Изменить размер шрифта - +
И наказание свое товарищ уже получил. (Это если умру ночью.)

Я засмеялся. Она с юморком. Но про себя подумал — нет, нет, она молода, она пока еще их не понимает. Им вовсе не хочется меня наказывать, им хочется — вот именно! — спрашивать с меня, спрашивать как бы бесконечно, спрашивать сегодня, завтра, всегда. Выяснять подробности. Копаться в душе. И каждый раз напоминать (не мне; и не самим себе; а тому столу, за которым они сидят, его деревянным крепким ножкам) — напоминать о непрерывающемся отчете всякой человеческой жизни. И не для наказания, а исключительно для предметности урока им нужна конкретная чья-то жизнь. (В завтрашнем случае моя.) Место расспросов — узкое место.
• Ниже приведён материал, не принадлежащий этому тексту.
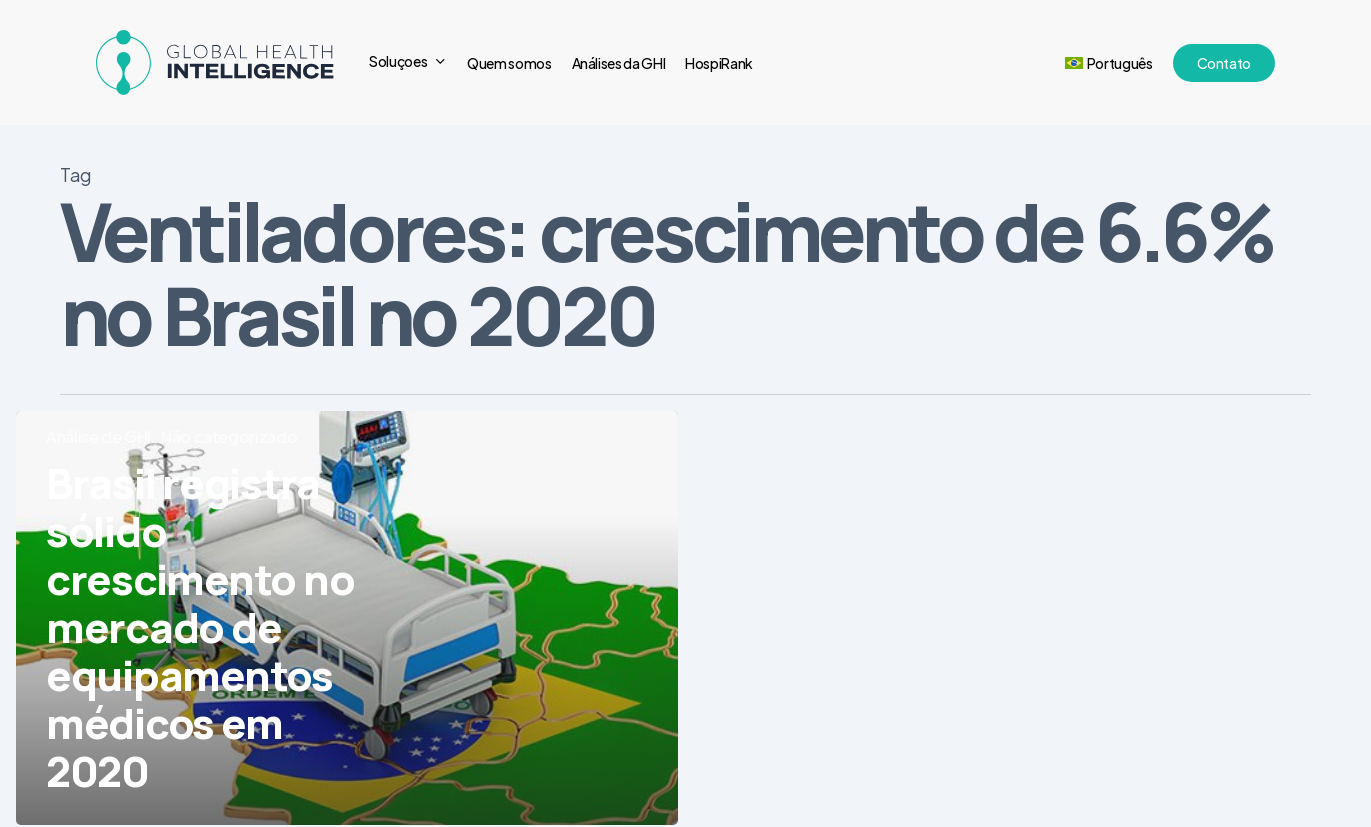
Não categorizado (229, 436)
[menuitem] (1109, 63)
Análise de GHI (98, 436)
И если ты его проскочил, им ведь наказывать тебя уже не хочется, пусть его живет, понял и ладно. Они не хотят твоего наказания, тем более они не хотят твоей смерти — они хотят твоей жизни, теплой, живой, с бяками, с заблуждениями, с ошибками и непременно с признанием вины.

Жена спит. Когда-то мы спали вместе и наша постель была заметно узка. Потом постель стала широкой, и мы все еще спали вместе, и если кто-то из нас вставал среди ночи или рано утром, другой тотчас чувствовал отсутствие. (Начинало вдруг сбоку тянуть холодком. Чего-то не хватало.) Теперь мы спим отдельно, и даже в отдельных комнатах. И мне вполне хватает моего диванчика: мне всего достает. К этому надо быть готовым. В конце ты опять один. Как в начале.

Слышу ее дыхание за дверью комнаты, где она спит. Прохожу, стараясь быть тихим...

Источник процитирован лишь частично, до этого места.